There were always a before and after, for you, Mario. You met Elda in 1939. After came the war, prison camps, the return. Elda was getting off a streetcar, at Piazza del Duomo. She had made a mistake, she should have gotten off two stops earlier. You met like that, by chance. It was 1946. Five years later Carluccio was the best man at your wedding.

The craft was not enough for you. Thought was also needed. You wrote for years about art, sculpture. Giò Ponti asked you to work with Domus. You loved Boccioni, Modigliani, the most European of Italians, since you couldn’t identify with the line taken by national sculpture. It was not an act of arrogance. Just an awareness. You loved the sensitivity of Arturo Martini, his poetic fantasy, and you restored Marino Marini to his greatness, recognized abroad more than at home. You wrote about Moore, Medardo Rosso. You wrote about Giacometti. Who invited the anonymous Domus contributor to his home, in Stampa. Twists of fate. Both mountain men, separated by just one crest. And a border. Friendships can also happen like that, with words. To go home from Paris Giacometti began to change his route. Instead of going through Zurich he stopped in Milan. You wandered through the city together. You lingered by night at Piazza Vetra to look at that architectural eruption, the Basilica of San Lorenzo, and by day you visited the chapel of Sant’Aquilino, to look at the mosaics. And so on, from street to street, to Sant’Eustorgio, Sant’Ambrogio, San Simpliciano, Santa Maria delle Grazie. Never a museum, always walking around the city. Except for the Pietà Rondanini, recently moved to the Castle, after the restoration by BBPR, a worthy pilgrimage. Then, together, outside of town: Morimondo, Chiaravalle, Viboldone. And up to the lake, and up even further to your Valtellina, even over the crest, to the house of Giacometti’s mother.

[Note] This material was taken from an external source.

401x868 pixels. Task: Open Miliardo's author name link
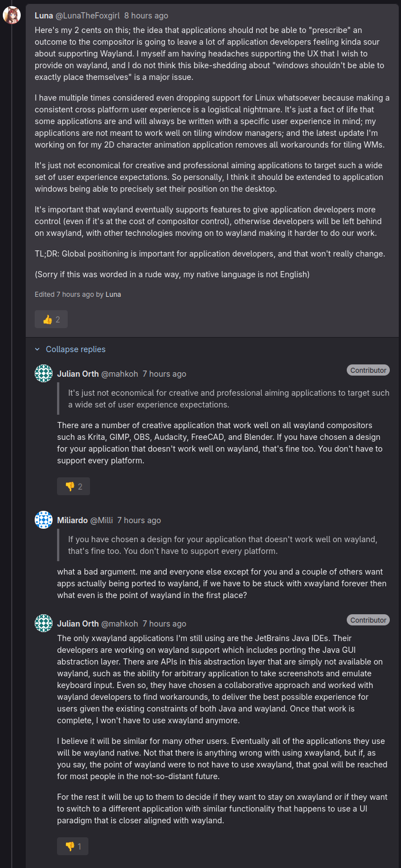point(72,520)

A before, and an after. It was time to prove it. You went to a bank to ask for a loan, the kind they grant to craftsmen. You were already married, already a father. You lived on that loan for two years. You stopped working on commission, stopped working with Domus. You had to sculpt, nothing else. To demonstrate where your path had taken you. Years of made, desperate effort had loosened up your hands and your mind. You weren’t scared of solitude, it was your natural state. You were an ascetic, in the most authentic, original sense of the term. You were conducting research about knowledge through exercise. You trained constantly to improve your abilities, to look beyond material by means of material. To the point of suggesting the human figure, rather than making it.